= Thomsen's theorem =

Certain path of line segments parallel to a triangle's edges ends at its starting point

Thomsen's theorem, $P_7=P_1$

Thomsen's theorem, named after Gerhard Thomsen, is a theorem in elementary geometry. It shows that a certain path constructed by line segments being parallel to the edges of a triangle always ends up at its starting point.
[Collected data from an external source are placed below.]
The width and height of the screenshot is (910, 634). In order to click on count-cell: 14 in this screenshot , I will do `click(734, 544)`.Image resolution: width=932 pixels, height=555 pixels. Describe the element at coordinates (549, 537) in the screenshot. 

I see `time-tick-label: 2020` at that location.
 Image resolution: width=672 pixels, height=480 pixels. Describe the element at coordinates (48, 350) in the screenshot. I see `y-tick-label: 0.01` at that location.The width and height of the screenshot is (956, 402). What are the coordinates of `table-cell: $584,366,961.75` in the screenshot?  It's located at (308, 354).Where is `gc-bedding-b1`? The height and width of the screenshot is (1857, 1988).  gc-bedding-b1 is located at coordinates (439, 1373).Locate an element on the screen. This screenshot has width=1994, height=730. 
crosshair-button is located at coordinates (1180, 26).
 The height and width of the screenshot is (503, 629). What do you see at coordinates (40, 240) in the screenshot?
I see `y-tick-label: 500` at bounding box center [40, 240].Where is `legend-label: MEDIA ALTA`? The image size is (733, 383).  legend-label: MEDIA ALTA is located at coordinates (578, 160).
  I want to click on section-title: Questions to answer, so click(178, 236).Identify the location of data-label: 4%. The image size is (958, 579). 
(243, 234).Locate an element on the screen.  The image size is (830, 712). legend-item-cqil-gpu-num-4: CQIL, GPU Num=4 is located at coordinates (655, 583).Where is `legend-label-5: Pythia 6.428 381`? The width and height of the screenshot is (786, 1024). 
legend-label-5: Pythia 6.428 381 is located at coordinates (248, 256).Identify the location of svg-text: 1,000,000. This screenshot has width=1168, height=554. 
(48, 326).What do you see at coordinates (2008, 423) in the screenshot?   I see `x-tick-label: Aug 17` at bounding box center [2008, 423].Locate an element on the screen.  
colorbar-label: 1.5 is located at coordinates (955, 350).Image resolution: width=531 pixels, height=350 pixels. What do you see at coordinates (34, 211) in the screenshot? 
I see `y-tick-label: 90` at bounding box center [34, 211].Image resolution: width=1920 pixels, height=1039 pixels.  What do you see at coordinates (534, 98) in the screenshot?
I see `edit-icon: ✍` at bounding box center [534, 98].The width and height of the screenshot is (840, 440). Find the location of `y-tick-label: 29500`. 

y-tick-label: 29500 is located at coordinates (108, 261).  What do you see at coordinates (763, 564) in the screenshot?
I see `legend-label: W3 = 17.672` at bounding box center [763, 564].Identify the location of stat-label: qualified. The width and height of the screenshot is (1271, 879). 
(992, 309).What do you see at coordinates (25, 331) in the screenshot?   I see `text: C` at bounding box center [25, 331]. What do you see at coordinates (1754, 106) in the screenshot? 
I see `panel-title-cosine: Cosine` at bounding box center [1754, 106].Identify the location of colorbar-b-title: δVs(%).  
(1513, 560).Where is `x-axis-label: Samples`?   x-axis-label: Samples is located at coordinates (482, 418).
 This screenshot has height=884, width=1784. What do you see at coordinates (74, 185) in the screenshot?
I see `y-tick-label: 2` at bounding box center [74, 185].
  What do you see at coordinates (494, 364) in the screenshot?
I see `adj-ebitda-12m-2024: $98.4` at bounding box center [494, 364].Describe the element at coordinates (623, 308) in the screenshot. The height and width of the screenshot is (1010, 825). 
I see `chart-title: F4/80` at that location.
Consider an arbitrary triangle ABC with a point P_{1} on its edge BC. A sequence of points and parallel lines is constructed as follows. The parallel line to AC through P_{1} intersects AB in P_{2} and the parallel line to BC through P_{2} intersects AC in P_{3}. Continuing in this fashion the parallel line to AB through P_{3} intersects BC in P_{4} and the parallel line to AC through P_{4} intersects AB in P_{5}. Finally the parallel line to BC through P_{5} intersects AC in P_{6} and the parallel line to AB through P_{6} intersects BC in P_{7}. Thomsen's theorem now states that P_{7} is identical to P_{1} and hence the construction always leads to a closed path P_{1}P_{2}P_{3}P_{4}P_{5}P_{6}P_{1}

Thomsen's theorem can be generalized to quadrilaterals and to any polygon by drawing appropriate parallel lines to diagonals as shown in De Villiers (2009).